The result is 95 stunning images in a 128 page book.

“This book has really been evolving for a very long time. In fact, the oldest image was taken in 1983, but the majority of the images were taken within the last twenty years,” he explains.

“I have lost count of the number of trips that might have been involved in capturing these photos. The trips were mostly overnight, and a week or more in many cases, so a total hundreds of days in the Tasmanian bush, many visiting very remote places, and often solo.”

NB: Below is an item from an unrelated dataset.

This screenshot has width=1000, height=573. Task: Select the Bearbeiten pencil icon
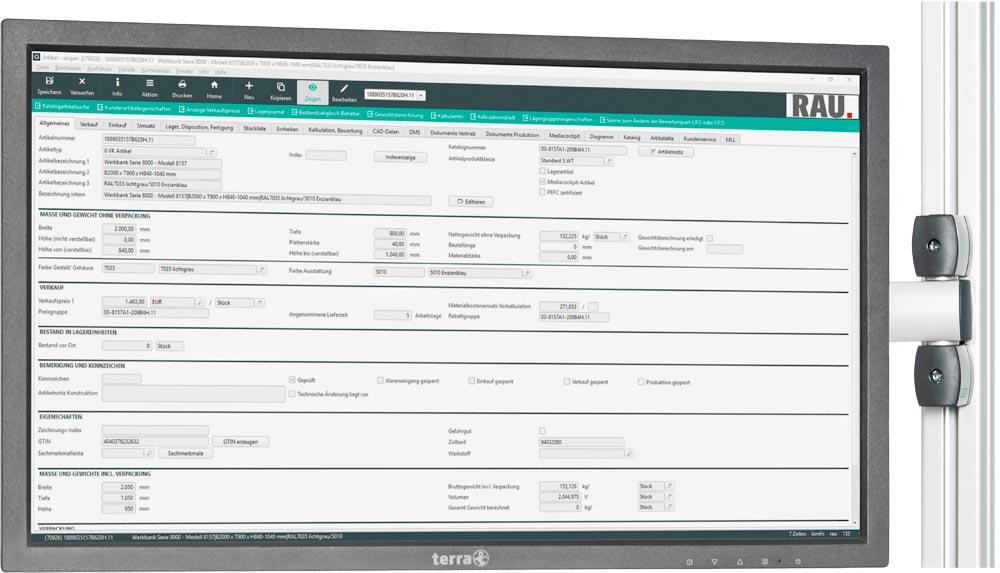point(344,90)
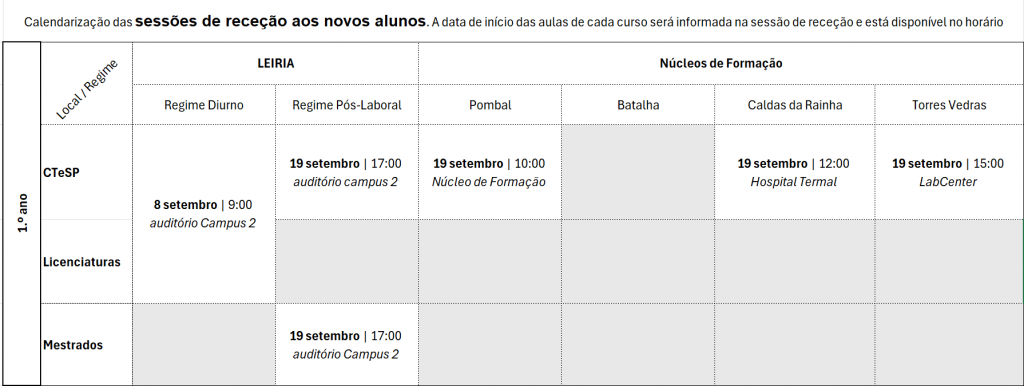Select the Caldas da Rainha header
The image size is (1024, 386).
[795, 105]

Quartzite peaks at dawn, South West Tasmania.  Of this image, Dixon says, it illustrates the rugged ruggedness of the mountains of south-west Tasmania.
Quartzite peaks at dawn, South West Tasmania. Of this image, Dixon says, it illustrates the rugged ruggedness of the mountains of south-west Tasmania. “I first saw this view on one of my first 10-day bushwalks almost 47 years ago, before I became so keen on photography. This destination requires a week to access and return on foot, and although I had the idea of ​​composition in mind, the lighting and atmosphere were fortuitous A pause in the clouds lasting only a few minutes provided the light of dawn, and the valley mist drifting in from the west was a gift I could never have predicted. Photo: Grant Dixon.

In many cases, these journeys were not just about capturing photographs, but simply about being in wild places, many of which are threatened with challenges unimaginable when the first photos in the book were captured.

“Climate change is already affecting the landscape with an increase in the frequency of thunderstorms and resulting wildfires,” Dixon said.

“The other challenge is that over the last decade there has been growing pressure for commercial development in national parks, both from government and the tourism industry. In Tasmania, this has produced a number of proposals for lodges in remote and wild locations.

These proposals pose a serious risk to the wilderness character of certain areas, a major part of their appeal.

This makes Dixon’s latest book a timely addition to Tasmania’s rich landscape photography heritage, as well as a reflection of one man’s reverence for the state’s unique environment.

wild light, hardcover, 30cm x 23.5cm, 128-page book, is printed on environmentally friendly FSC-certified paper, and can be pre-ordered now for the pre-print price of $85 (the RRP will be $95). Dixon says he’s counting on pre-orders to make the publication viable.

The book will be available in November 2022. You can order your copy here.